Hoarded Raindrops

hoarded raindrops
Summer heat, summer sweat, summer sweet. Summer smoke, summer coals, summer goals.

July sun streaming hot over the hills in the morning. Summer stone fruit hanging heavy on the branches, fragrant and tender at the peak of ripeness. The warm evenings are cooled by an icy drink, by laughter, by a sundress or flip flops, by a dip in the pool or a visit to the coast. After the long bleak stretch of 2020, and the gradual reopening of social circles and retail environments alike, there is a special poignancy to these hot summer evenings when we can gather with friends, open mouthed and laughing, shoulder to shoulder beneath the patio lights. This week’s featured recipe isn’t for every day, but it’s not so fancy that it can’t be whipped up in no time, a rustic, simple, luscious dessert to finish off a summer barbecue. We hope never again to take such humble and exquisite pleasures for granted. We lick the smoky sweetness off our fingers, savoring everything about this moment, even the stickiness, even the heat, even/especially the impermanence. The season, the moment. This life.

After the harvest is over, we will look to the orchard with an eye toward summer pruning. While we do the bulk of our fruit tree pruning in the winter, while the tree is dormant, there is an important place for summer pruning in the orchard, particularly when it comes to the stone fruit. Stone fruit, and most especially the apricots, nectarines, and cherries, are very susceptible to fungal infections, so it is best to prune them in the summer months, to allow the pruning cuts time to heal over before the rain. Summer pruning is a great time to control for height of the tree, but it does not have to be an extensive pruning in order to be effective. Just remove or cut back branches that have grown too tall, and take out any that are dead, visibly diseased, damaged, or crossing. Doing this before the harvest would be tricky, with all the young fruits dangling from their stems, so we wait until we’ve eaten, jammed, grilled, and dried all the stone fruit before we begin the process. We’ll wait until later in the summer, after apple harvest, if any of the other trees need summer pruning to control height.

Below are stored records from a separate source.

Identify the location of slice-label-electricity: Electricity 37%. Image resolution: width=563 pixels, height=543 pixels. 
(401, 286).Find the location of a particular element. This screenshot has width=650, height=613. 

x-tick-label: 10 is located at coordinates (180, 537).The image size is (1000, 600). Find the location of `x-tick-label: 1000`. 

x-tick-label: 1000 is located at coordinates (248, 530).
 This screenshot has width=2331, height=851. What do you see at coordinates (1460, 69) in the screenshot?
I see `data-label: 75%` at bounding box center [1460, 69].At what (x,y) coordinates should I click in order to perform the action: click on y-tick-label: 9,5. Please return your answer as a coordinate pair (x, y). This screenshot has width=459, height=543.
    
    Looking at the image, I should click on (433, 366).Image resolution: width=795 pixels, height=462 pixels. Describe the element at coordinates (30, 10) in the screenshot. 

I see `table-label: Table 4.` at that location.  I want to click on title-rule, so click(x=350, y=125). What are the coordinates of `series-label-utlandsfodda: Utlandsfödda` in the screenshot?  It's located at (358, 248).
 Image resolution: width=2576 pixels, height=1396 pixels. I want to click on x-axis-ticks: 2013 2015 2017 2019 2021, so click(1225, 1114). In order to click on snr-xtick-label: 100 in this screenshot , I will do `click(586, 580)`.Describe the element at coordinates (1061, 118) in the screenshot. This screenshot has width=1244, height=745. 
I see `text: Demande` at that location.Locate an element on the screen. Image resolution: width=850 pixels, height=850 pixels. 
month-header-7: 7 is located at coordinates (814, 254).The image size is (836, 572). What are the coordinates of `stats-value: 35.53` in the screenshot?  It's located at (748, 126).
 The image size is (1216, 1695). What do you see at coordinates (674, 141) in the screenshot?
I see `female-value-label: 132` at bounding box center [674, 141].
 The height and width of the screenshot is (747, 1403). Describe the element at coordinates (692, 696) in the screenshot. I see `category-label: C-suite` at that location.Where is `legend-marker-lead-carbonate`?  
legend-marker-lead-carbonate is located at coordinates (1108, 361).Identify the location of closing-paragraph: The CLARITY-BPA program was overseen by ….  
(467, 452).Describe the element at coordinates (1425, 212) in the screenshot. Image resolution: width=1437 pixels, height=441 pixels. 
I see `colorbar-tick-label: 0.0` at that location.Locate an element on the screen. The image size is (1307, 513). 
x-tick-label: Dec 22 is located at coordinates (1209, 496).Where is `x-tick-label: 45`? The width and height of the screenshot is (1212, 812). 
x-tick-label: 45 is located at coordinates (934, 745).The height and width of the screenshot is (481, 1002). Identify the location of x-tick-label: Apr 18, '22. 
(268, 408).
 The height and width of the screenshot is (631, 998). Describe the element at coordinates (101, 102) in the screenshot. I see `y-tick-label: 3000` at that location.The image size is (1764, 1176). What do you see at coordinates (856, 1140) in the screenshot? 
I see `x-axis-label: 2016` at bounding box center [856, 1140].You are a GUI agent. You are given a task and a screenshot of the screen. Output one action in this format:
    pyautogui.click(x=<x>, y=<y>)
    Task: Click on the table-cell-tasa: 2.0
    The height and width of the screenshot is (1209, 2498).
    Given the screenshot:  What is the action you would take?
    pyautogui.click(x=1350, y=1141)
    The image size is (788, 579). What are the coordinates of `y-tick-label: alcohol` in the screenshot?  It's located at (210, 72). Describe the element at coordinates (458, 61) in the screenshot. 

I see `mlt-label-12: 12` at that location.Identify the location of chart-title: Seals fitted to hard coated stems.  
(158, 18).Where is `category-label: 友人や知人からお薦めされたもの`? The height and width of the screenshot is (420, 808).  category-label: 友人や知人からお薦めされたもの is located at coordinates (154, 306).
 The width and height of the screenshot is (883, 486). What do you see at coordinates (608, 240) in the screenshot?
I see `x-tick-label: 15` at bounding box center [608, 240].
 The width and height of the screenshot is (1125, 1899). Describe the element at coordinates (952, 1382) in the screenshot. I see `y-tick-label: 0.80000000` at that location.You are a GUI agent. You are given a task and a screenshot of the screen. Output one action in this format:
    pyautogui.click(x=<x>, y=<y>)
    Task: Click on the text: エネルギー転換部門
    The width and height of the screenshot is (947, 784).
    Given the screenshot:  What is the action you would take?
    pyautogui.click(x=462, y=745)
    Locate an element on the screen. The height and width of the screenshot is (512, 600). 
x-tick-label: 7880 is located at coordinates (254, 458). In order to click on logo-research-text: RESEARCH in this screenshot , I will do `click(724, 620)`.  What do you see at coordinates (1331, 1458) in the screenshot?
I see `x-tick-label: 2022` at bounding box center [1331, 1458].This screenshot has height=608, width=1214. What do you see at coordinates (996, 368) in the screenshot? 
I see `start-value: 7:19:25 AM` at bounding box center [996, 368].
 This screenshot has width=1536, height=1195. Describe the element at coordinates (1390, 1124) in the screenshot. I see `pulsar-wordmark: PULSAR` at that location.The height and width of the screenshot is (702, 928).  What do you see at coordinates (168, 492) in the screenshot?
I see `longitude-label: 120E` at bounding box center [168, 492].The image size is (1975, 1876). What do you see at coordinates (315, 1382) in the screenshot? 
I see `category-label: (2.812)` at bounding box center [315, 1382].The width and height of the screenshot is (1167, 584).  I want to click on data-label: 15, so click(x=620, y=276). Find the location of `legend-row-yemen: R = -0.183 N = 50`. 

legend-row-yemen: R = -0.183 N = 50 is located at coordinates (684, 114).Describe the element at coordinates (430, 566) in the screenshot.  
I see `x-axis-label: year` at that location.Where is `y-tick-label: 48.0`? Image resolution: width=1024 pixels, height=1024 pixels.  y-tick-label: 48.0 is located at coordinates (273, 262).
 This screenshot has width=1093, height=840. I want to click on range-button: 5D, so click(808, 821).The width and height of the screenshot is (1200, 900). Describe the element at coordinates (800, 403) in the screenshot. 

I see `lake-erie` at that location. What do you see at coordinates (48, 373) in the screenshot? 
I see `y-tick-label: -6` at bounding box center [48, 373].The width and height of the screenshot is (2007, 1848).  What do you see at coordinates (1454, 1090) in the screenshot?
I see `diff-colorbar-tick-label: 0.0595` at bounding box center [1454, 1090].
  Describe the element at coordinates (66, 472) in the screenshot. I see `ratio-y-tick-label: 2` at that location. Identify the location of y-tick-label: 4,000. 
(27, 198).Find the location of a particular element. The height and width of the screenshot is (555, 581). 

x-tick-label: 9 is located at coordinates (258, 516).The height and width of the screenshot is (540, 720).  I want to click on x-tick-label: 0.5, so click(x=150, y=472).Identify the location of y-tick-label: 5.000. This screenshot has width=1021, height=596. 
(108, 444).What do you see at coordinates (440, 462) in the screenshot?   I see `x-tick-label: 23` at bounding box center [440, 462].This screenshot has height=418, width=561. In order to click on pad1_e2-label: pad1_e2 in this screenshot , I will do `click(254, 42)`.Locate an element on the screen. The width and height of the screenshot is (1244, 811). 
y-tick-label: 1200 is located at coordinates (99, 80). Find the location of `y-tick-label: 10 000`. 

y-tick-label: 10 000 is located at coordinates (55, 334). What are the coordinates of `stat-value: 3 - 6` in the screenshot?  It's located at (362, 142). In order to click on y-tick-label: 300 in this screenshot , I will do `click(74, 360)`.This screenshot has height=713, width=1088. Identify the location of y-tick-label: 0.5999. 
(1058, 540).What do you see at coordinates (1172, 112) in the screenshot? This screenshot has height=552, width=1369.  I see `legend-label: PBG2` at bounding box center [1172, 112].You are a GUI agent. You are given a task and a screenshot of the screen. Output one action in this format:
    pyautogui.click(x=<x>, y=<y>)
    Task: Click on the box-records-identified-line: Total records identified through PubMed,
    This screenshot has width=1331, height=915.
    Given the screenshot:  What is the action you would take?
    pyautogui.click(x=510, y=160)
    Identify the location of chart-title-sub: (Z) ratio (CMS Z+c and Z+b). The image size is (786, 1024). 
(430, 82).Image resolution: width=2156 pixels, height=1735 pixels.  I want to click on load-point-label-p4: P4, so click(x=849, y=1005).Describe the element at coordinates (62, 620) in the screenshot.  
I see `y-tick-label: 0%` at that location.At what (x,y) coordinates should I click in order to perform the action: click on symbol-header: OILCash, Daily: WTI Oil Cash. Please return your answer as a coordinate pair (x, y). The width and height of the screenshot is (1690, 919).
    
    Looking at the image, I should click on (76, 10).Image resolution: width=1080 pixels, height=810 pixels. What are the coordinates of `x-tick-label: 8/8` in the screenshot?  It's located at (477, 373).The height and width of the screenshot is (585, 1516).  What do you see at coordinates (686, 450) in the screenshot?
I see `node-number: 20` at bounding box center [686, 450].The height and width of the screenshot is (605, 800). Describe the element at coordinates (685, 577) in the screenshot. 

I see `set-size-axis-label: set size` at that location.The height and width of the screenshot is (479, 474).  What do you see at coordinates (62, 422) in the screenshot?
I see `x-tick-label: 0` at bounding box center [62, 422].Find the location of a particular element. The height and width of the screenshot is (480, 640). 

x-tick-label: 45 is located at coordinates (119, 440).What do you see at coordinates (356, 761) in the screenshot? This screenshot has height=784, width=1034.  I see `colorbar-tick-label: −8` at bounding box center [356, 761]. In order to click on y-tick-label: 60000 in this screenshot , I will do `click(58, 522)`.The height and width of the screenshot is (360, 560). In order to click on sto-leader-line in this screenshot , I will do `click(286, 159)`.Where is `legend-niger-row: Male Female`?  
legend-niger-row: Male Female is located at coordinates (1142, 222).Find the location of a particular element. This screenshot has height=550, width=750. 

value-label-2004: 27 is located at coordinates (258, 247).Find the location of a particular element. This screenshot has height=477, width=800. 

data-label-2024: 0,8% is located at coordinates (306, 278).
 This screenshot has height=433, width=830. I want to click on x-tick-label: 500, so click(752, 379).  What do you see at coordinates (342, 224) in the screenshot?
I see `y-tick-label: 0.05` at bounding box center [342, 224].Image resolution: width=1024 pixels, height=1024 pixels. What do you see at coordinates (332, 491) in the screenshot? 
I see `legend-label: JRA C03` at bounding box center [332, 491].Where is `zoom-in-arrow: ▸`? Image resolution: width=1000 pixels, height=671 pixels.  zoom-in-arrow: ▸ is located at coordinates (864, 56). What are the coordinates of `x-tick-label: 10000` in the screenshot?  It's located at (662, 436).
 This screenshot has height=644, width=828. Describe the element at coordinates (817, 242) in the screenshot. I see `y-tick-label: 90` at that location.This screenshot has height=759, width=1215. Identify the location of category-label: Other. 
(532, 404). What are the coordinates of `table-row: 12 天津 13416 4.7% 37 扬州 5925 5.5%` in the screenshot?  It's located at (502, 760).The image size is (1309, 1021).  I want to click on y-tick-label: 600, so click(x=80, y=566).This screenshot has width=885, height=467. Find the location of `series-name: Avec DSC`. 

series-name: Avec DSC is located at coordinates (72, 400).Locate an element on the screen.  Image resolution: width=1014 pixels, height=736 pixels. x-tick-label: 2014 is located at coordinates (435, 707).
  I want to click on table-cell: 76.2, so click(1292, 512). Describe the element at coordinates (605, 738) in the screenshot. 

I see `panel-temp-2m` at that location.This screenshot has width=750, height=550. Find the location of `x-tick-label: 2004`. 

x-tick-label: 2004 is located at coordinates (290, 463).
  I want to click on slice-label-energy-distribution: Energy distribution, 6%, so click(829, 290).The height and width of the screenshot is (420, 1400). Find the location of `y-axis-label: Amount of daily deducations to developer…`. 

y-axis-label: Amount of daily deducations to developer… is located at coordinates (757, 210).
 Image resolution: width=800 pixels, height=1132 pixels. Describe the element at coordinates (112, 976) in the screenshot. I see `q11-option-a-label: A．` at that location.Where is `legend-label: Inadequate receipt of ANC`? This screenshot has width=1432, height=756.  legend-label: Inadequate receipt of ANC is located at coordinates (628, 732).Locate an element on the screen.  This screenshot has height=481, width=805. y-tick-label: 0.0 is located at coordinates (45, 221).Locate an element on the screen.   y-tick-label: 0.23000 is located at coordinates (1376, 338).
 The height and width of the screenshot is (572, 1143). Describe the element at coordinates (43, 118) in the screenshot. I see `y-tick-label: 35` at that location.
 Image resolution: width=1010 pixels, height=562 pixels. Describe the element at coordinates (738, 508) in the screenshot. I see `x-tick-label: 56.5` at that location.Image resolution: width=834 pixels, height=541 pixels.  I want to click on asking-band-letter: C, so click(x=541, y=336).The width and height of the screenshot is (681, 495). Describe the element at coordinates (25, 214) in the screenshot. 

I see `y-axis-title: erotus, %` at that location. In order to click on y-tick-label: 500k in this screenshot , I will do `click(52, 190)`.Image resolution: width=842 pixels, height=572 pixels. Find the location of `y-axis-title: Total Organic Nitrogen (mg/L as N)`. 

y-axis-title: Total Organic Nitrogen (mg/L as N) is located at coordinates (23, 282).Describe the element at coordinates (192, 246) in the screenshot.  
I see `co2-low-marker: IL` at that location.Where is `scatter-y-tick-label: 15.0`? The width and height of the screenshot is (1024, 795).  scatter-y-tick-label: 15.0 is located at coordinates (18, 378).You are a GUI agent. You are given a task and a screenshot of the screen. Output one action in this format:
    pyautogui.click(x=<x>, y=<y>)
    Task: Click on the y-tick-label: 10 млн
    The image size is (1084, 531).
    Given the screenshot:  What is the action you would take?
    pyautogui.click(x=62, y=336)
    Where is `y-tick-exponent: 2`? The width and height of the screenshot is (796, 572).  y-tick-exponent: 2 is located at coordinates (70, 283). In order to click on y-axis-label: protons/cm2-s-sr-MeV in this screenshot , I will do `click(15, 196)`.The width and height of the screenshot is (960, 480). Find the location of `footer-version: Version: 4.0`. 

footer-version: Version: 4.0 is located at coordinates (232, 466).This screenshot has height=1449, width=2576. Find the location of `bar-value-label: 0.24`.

As we head into the last days of July, the sun is relentless. So much sweetness comes from our nearest star, but it burns, too. Scant rainfall last winter means that the brushy hillsides as well as the rivers are drier than usual, and even the air contributes to this dryness, carrying surface moisture away from leaves and streams, snowpack and soil. We have long days yet, before the rain returns. In the meantime, we can keep an eye on our home gardens and orchards, making sure that they are sufficiently mulched to conserve moisture. We water in the evenings this time of year, after the sun has gone down, so that the plants have all of the cooler nighttime hours to soak in the moisture. This approach also ensures that all the water that beads on the leaves after watering has a chance to dissipate. Every one of those individual droplets of water can act like a magnifying glass when the direct sun hits it, so it’s crucial, in these hot days of summer, to make sure that we aren’t harming as we try to help. We have reduced water for some of the summer crops this year; the tomatoes will be smaller, perhaps, but sweeter. When we do water, we aim for deep watering that will sink into the soil deep below the surface. Though we have an irrigation system, sometimes it is better to stand out in the garden and use the hose to give a more nuanced watering to the individual areas, especially those that we use to grow annual crops, that vary in water needs from year to year. A bonus to using the hose is the hummingbirds that are attracted to the hose, buzzing and hovering in and out of the spray of droplets. If you’d never seen a hummingbird, you’d never believe they would exist, just as they are. They’re impossible, aren’t they? Smaller than several insects we have known, flying faster than the human eye can travel, generally defying gravity and other laws of physics . . . all while gleaming and flashing as brilliantly as the brightest gemstones. While we water with the hose, the other yard birds draw nearer as well, to drink the beaded water droplets off of leaves, or to chase the myriad hopping, fluttering insects that are startled into fleeing from the sudden unseasonal rain of hose water. We’re a tiny weather system, for a moment, but long after we have laid the hose aside and gone inside for the evening, the coolness and moisture will continue to percolate into the soil.

The native sages and mimulus can take the heat, even when their leaves droop at midday, and the manzanita doesn’t mind the drought at all. The many drought tolerant salvia hybrids, the rainbow of yarrow and aster, the Mediterranean lavender and rosemary, the South African Leucadendron’s, the Australian grevilia; all these are unfazed by the heat and the dry soil conditions. We give these just a passing spritz of water now and then, but no regular watering. It’s only the vegetable garden and the fruit trees that we use this precious resource for, so we soak in the rare pleasure of the act of hand watering, as if we too, had our thirsty roots questing in hot soil, and we, too, were quenched by a fine spray of hoarded raindrops.